I Know Why the Caged Bird Sings
Maya Angelou - 1969
Her life story is told in the documentary film And Still I Rise, as seen on PBS’s American Masters.Here is a book as joyous and painful, as mysterious and memorable, as childhood itself. I Know Why the Caged Bird Sings captures the longing of lonely children, the brute insult of bigotry, and the wonder of words that can make the world right. Maya Angelou’s debut memoir is a modern American classic beloved worldwide.

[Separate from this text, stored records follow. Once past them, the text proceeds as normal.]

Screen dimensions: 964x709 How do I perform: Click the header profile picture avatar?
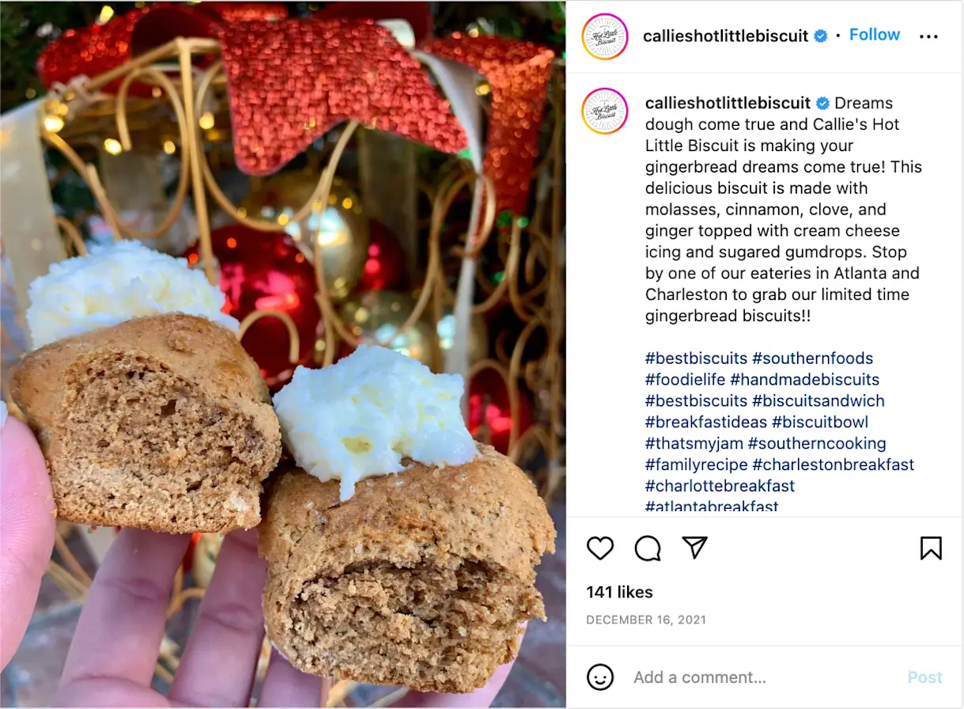coord(604,36)
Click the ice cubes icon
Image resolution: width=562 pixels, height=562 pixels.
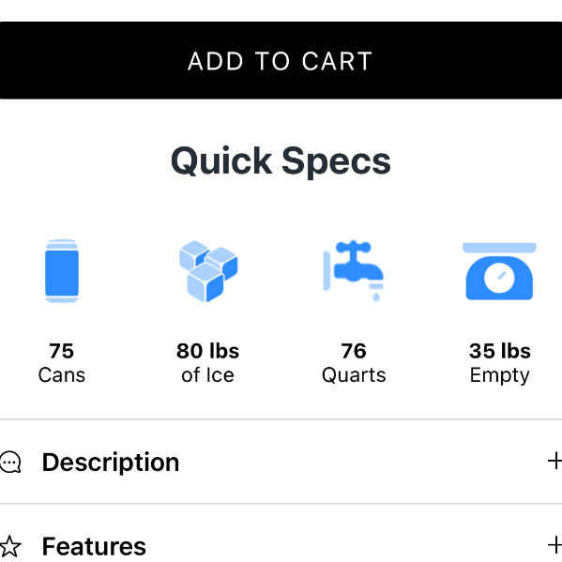pos(208,271)
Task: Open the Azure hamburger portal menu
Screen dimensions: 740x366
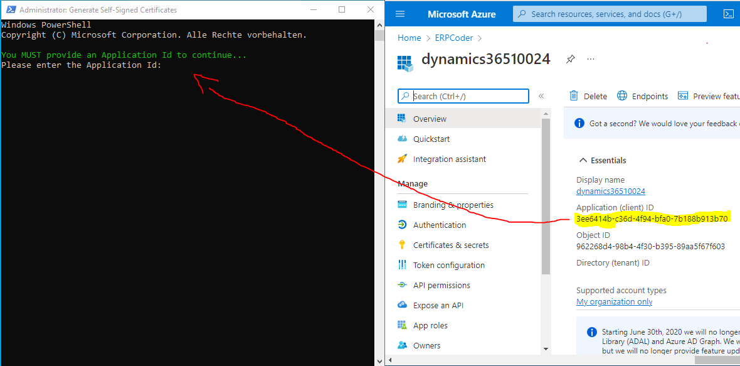Action: click(401, 14)
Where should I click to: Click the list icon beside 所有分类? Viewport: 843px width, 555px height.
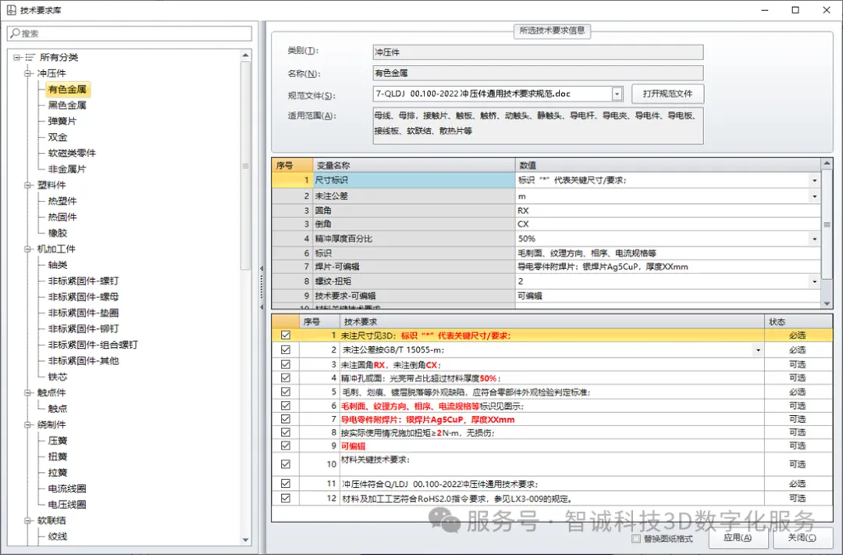tap(30, 57)
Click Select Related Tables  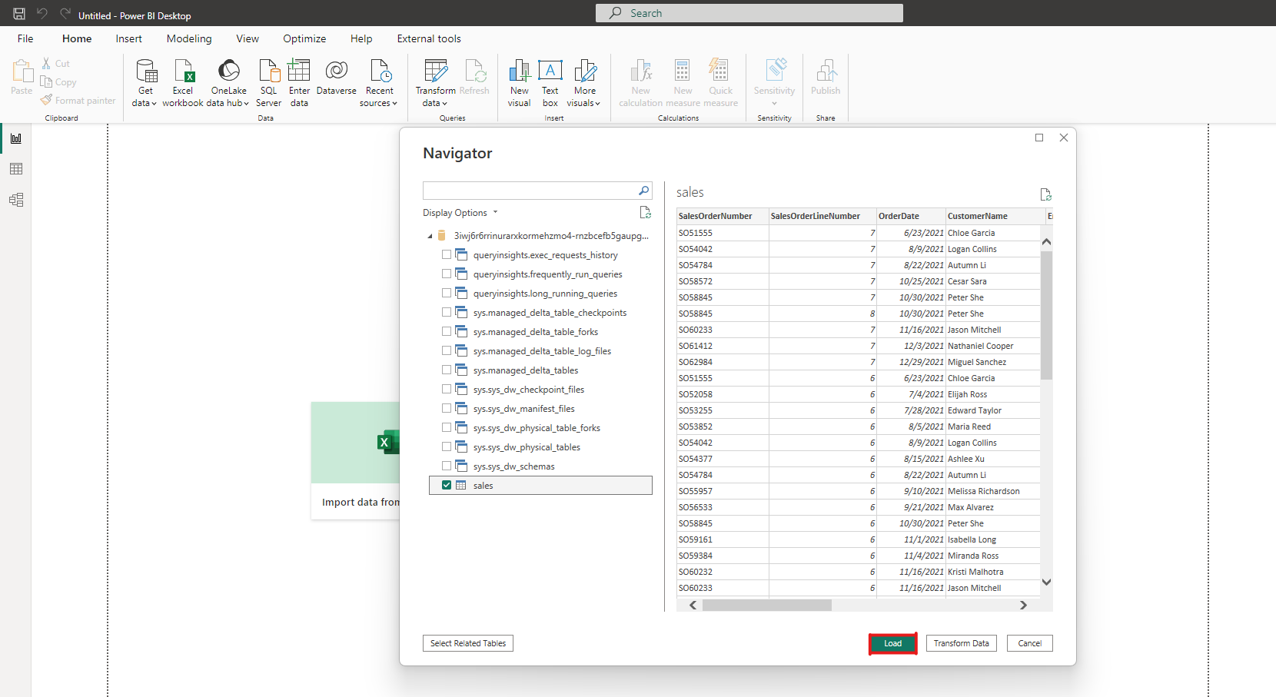467,643
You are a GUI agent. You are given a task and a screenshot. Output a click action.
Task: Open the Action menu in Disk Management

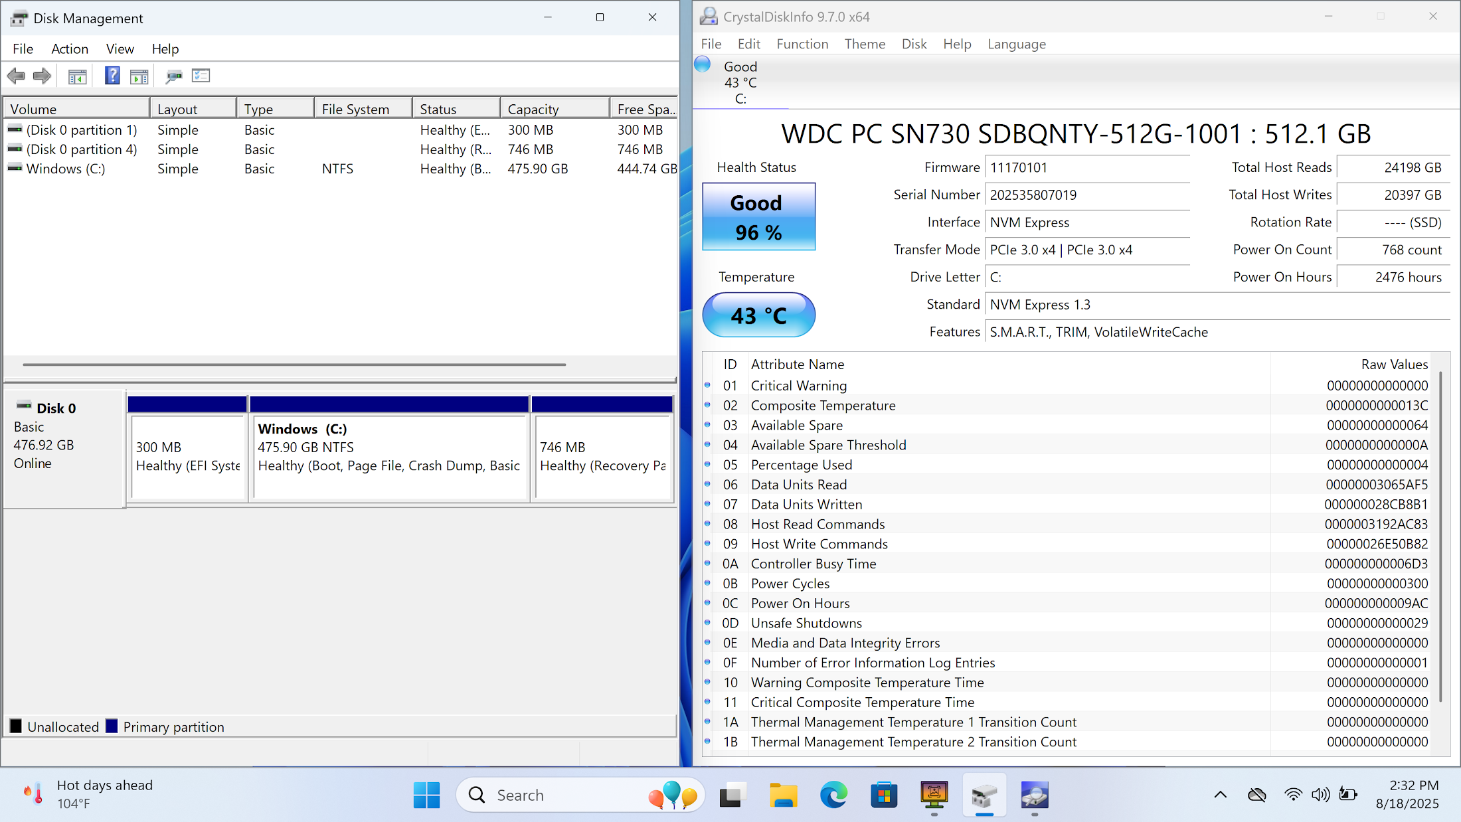tap(69, 48)
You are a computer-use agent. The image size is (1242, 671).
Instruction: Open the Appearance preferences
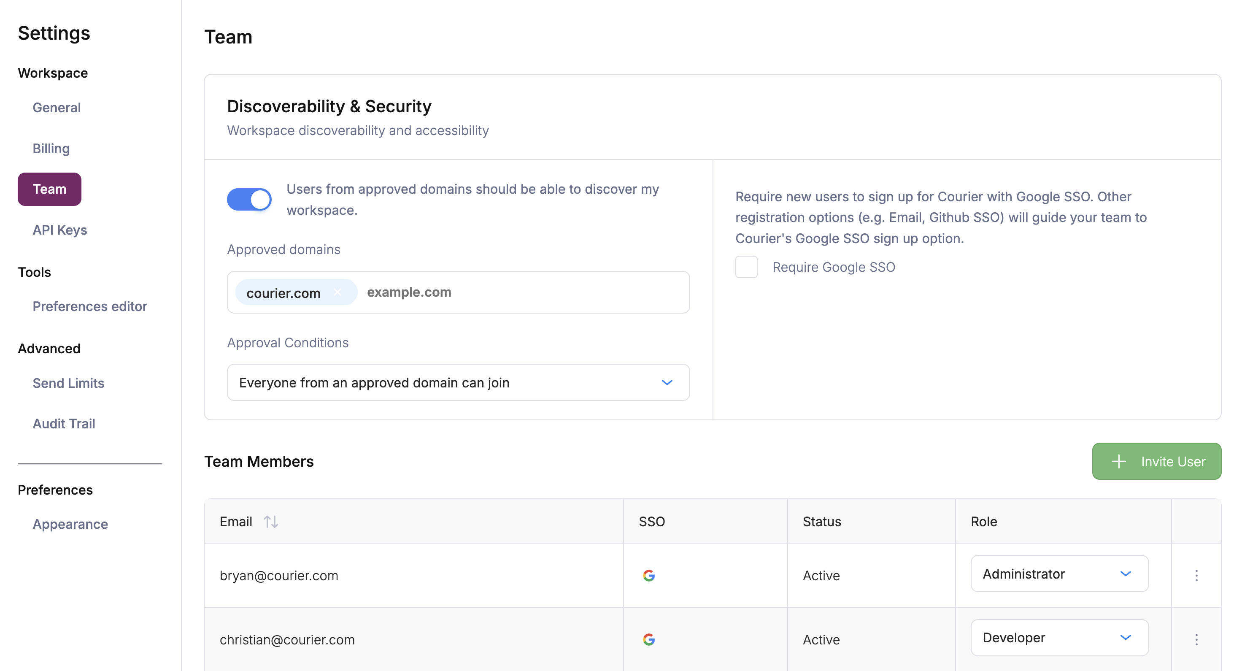(x=70, y=524)
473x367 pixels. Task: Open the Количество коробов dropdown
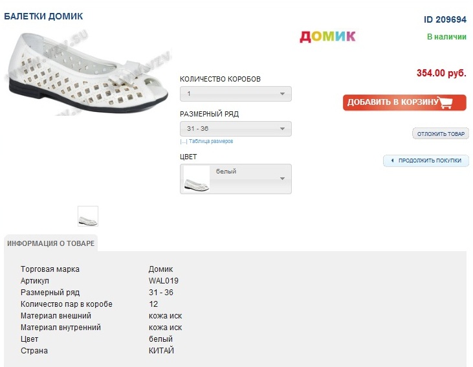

Sent by their mother to live with their devout, self-sufficient grandmother in a small Southern town, Maya and her brother, Bailey, endure the ache of abandonment and the prejudice of the local “powhitetrash.” At eight years old and back at her mother’s side in St. Louis, Maya is attacked by a man many times her age—and has to live with the consequences for a lifetime. Years later, in San Francisco, Maya learns that love for herself, the kindness of others, her own strong spirit, and the ideas of great authors (“I met and fell in love with William Shakespeare”) will allow her to be free instead of imprisoned. Poetic and powerful, I Know Why the Caged Bird Sings will touch hearts and change minds for as long as people read.